HEILIGE SCHRIFTWillibrordvertaling 1975
(Soort document: Heilige Schrift)
Toen dacht God aan Noach, en aan al de wilde en tamme dieren, die bij hem in de ark waren. En God deed over de aarde een wind gaan, waardoor het water begon te zakken.
De bronnen van de diepte en de sluizen van de hemel werden gesloten, en de regen uit de hemel hield op.
Het water zakte gestadig van de aarde weg. Na verloop van honderdvijftig dagen begon het te verminderen.
Op de zeventiende dag van de zevende maand kwam de ark op de bergen van Ararat te liggen.
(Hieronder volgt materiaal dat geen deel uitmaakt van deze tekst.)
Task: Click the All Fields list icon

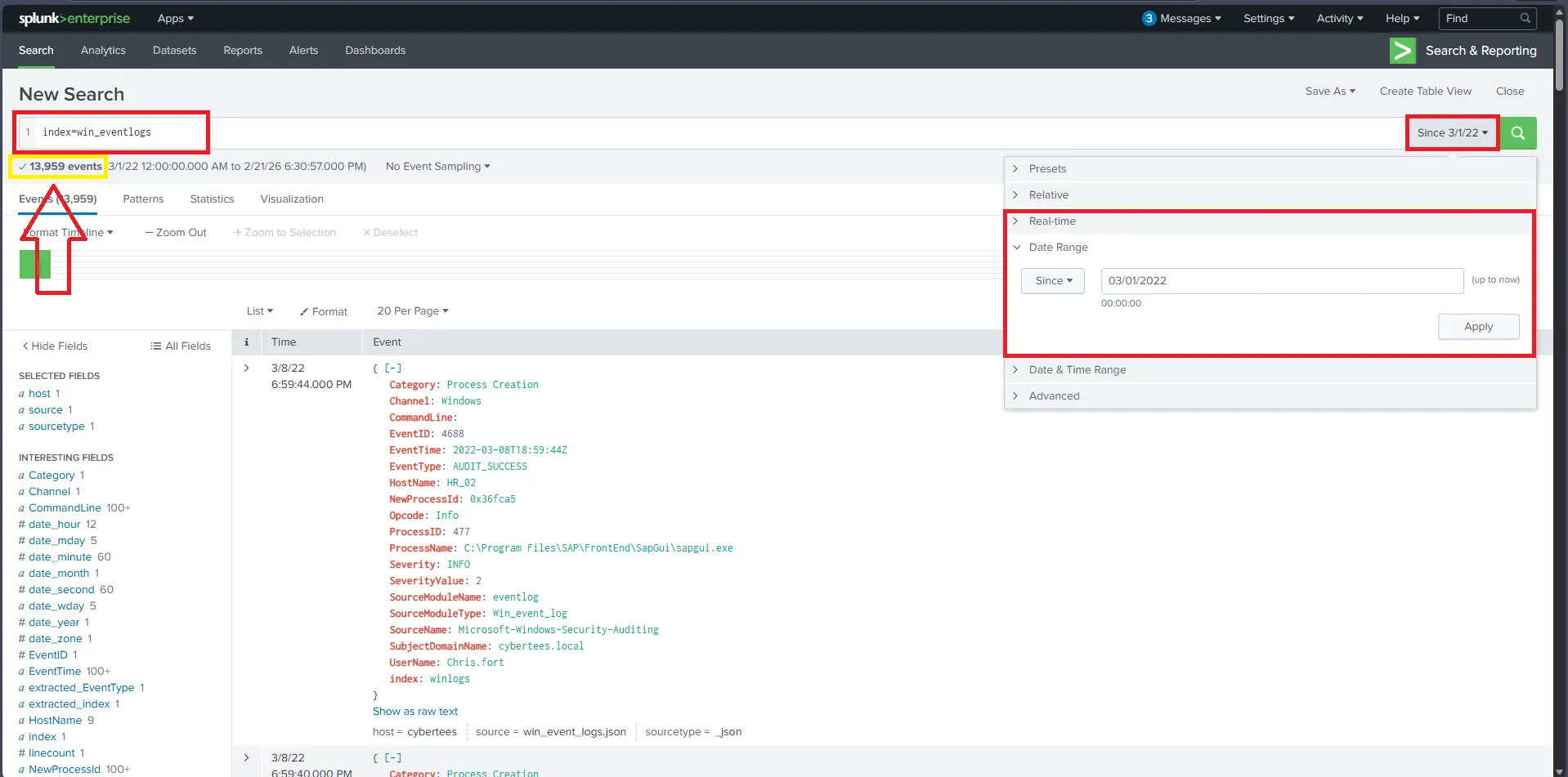Action: 155,346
Het water nam geleidelijk af tot de tiende maand; op de eerste dag van de tiende maand werden de toppen van de bergen zichtbaar.
Na verloop van veertig dagen opende Noach het venster dat hij in de ark had aangebracht.
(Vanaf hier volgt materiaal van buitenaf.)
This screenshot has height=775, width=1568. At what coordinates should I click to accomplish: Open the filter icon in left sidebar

Hij liet een raaf los, die heen en weer bleef vliegen tot het water op de aarde was opgedroogd.
Toen liet hij een duif los, om te zien of het water al van de aardbodem was weggezakt.
Maar de duif vond geen plek waar haar pootjes konden rusten, en keerde bij hem terug in de ark; want het water bedekte nog heel de aardbodem. Noach stak zijn hand uit, pakte de duif en haalde ze weer bij zich in de ark.
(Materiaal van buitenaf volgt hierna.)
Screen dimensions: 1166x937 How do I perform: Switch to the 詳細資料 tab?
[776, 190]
Nu wachtte hij nog eens zeven dagen, en liet toen opnieuw een duif uit de ark los.
Toen de duif tegen de avond bij hem terugkwam, droeg zij een groen olijfblad in de bek. Toen begreep Noach dat het water van de aarde weggezakt moest zijn.
Hij wachtte nog eens zeven dagen, en liet toen opnieuw een duif los; maar deze duif keerde niet meer bij hem terug.
In het zeshonderdeneerste jaar, op de eerste dag van de eerste maand, begon het water boven de aarde op te drogen. Nu schoof Noach het dak van de ark opzij en keek naar buiten; en zie, de aardbodem was droog.
Op de zevenentwintigste dag van de tweede maand was de aarde droog.
Toen sprak God tot Noach en zei:
`Ga uit de ark, met uw vrouw, uw zonen en de vrouwen van uw zonen.
Laat alle dieren die bij u zijn mee naar buiten komen, alle levende wezens, vogels, viervoetige dieren en kruipende dieren; dan kunnen zij weer de aarde bevolken, weer vruchtbaar zijn en talrijk worden op de aarde.'
Toen ging Noach met zijn zonen, zijn vrouw en de vrouwen van zijn zonen naar buiten.
Ook alle viervoetige dieren, alle kruipende dieren, alle vogels en al wat op de grond kruipt, soort bij soort, verlieten de ark.
Toen bouwde Noach een altaar ter ere van Jahwe; hij deed een keuze uit de reine dieren en uit de reine vogels, en droeg op het altaar brandoffers op.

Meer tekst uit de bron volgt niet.